Your instructions = Copy out the listing exactly.

Dataset entries =
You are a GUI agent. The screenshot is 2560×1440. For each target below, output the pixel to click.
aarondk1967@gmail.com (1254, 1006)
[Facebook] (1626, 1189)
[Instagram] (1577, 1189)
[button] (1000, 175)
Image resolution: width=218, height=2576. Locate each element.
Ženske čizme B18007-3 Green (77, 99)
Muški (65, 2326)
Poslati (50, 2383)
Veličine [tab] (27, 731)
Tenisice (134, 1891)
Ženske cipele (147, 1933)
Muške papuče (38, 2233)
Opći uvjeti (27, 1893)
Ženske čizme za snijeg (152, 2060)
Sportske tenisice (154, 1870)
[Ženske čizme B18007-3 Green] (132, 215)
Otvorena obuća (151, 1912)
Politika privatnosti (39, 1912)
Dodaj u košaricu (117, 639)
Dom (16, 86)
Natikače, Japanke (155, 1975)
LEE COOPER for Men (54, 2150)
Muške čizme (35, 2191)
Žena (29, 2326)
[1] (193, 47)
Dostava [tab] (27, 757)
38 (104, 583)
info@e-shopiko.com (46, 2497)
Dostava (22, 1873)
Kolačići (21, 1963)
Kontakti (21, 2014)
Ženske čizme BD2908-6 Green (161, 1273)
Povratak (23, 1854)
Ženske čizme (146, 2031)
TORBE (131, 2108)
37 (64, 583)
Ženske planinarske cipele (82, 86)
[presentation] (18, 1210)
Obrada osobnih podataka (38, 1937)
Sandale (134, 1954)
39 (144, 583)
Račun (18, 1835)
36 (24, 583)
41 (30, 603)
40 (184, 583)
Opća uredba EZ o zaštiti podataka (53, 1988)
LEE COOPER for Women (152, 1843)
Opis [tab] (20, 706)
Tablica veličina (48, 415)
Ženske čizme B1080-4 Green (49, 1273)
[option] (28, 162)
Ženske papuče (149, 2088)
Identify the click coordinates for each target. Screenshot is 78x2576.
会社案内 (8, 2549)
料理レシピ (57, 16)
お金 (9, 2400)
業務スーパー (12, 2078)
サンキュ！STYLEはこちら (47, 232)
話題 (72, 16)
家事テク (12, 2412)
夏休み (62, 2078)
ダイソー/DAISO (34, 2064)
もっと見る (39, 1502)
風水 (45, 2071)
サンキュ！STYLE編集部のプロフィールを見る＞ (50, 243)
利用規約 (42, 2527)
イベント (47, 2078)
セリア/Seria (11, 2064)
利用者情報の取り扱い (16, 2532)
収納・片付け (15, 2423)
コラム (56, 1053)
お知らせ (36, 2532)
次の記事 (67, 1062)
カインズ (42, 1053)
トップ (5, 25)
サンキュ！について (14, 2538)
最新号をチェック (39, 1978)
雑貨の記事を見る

Response to the exercise =
You are a GUI agent. The screenshot is 2560×1440. For each target below, output the pixel to click.
aarondk1967@gmail.com (1254, 1006)
[Facebook] (1626, 1189)
[Instagram] (1577, 1189)
[button] (1000, 175)
Image resolution: width=218, height=2576. Locate each element.
Ženske čizme B18007-3 Green (77, 99)
Muški (65, 2326)
Poslati (50, 2383)
Veličine [tab] (27, 731)
Tenisice (134, 1891)
Ženske cipele (147, 1933)
Muške papuče (38, 2233)
Opći uvjeti (27, 1893)
Ženske čizme za snijeg (152, 2060)
Sportske tenisice (154, 1870)
[Ženske čizme B18007-3 Green] (132, 215)
Otvorena obuća (151, 1912)
Politika privatnosti (39, 1912)
Dodaj u košaricu (117, 639)
Dom (16, 86)
Natikače, Japanke (155, 1975)
LEE COOPER for Men (54, 2150)
Muške čizme (35, 2191)
Žena (29, 2326)
[1] (193, 47)
Dostava [tab] (27, 757)
38 (104, 583)
info@e-shopiko.com (46, 2497)
Dostava (22, 1873)
Kolačići (21, 1963)
Kontakti (21, 2014)
Ženske čizme BD2908-6 Green (161, 1273)
Povratak (23, 1854)
Ženske čizme (146, 2031)
TORBE (131, 2108)
37 (64, 583)
Ženske planinarske cipele (82, 86)
[presentation] (18, 1210)
Obrada osobnih podataka (38, 1937)
Sandale (134, 1954)
39 (144, 583)
Račun (18, 1835)
36 (24, 583)
41 (30, 603)
40 (184, 583)
Opća uredba EZ o zaštiti podataka (53, 1988)
LEE COOPER for Women (152, 1843)
Opis [tab] (20, 706)
Tablica veličina (48, 415)
Ženske čizme B1080-4 Green (49, 1273)
[option] (28, 162)
Ženske papuče (149, 2088)
Identify the click coordinates for each target. Screenshot is 78x2576.
会社案内 (8, 2549)
料理レシピ (57, 16)
お金 (9, 2400)
業務スーパー (12, 2078)
サンキュ！STYLEはこちら (47, 232)
話題 (72, 16)
家事テク (12, 2412)
夏休み (62, 2078)
ダイソー/DAISO (34, 2064)
もっと見る (39, 1502)
風水 (45, 2071)
サンキュ！STYLE編集部のプロフィールを見る＞ (50, 243)
利用規約 (42, 2527)
イベント (47, 2078)
セリア/Seria (11, 2064)
利用者情報の取り扱い (16, 2532)
収納・片付け (15, 2423)
コラム (56, 1053)
お知らせ (36, 2532)
次の記事 (67, 1062)
カインズ (42, 1053)
トップ (5, 25)
サンキュ！について (14, 2538)
最新号をチェック (39, 1978)
雑貨の記事を見る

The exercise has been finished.